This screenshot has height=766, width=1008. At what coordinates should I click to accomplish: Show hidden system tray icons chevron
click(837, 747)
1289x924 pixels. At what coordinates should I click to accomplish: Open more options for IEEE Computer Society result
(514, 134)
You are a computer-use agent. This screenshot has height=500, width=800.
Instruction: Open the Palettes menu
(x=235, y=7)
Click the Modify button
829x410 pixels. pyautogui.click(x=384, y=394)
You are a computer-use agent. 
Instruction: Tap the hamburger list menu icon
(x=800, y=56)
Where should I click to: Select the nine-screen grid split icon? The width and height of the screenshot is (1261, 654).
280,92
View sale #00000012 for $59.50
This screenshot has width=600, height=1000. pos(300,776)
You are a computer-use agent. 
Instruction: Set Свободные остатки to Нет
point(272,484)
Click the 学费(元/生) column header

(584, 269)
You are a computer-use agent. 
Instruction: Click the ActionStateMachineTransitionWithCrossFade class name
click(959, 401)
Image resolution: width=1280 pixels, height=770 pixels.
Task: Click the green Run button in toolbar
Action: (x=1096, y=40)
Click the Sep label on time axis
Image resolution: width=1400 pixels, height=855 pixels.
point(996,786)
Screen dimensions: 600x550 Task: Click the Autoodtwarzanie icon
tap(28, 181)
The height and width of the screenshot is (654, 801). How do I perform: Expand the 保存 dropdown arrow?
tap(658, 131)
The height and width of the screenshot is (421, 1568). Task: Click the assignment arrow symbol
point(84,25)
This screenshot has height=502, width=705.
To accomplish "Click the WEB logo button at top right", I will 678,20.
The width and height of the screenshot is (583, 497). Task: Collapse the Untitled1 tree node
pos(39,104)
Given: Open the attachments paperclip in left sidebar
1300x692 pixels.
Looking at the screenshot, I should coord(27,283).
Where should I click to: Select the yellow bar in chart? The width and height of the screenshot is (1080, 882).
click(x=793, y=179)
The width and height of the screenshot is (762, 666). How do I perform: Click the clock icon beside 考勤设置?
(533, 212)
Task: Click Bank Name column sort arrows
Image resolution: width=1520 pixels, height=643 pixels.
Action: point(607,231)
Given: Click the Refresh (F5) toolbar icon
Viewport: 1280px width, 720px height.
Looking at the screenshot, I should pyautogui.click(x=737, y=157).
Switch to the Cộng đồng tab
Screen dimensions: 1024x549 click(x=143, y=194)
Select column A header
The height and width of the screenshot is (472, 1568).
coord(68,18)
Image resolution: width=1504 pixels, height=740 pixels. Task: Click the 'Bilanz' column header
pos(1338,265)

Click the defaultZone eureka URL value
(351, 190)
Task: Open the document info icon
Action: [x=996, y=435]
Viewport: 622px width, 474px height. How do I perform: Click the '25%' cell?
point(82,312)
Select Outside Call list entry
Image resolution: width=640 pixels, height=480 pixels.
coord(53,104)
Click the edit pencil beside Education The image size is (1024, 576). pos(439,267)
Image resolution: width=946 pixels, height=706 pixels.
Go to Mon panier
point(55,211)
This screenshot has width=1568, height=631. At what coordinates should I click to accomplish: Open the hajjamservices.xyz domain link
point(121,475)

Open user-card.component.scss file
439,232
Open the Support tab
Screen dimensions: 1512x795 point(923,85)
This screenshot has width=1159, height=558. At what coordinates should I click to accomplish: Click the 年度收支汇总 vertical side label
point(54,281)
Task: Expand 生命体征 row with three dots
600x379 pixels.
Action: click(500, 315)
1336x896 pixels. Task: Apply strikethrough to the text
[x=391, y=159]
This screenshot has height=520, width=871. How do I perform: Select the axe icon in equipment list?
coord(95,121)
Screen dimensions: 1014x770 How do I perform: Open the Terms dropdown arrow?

WORK TO BE COMPLETED ::
Only lines of the data holding the word "Given" go in the answer. Please copy each of them.

RESULT FOR THIS EXERCISE ::
Given: Open the attachments paperclip in left sidebar
Given: Click the Refresh (F5) toolbar icon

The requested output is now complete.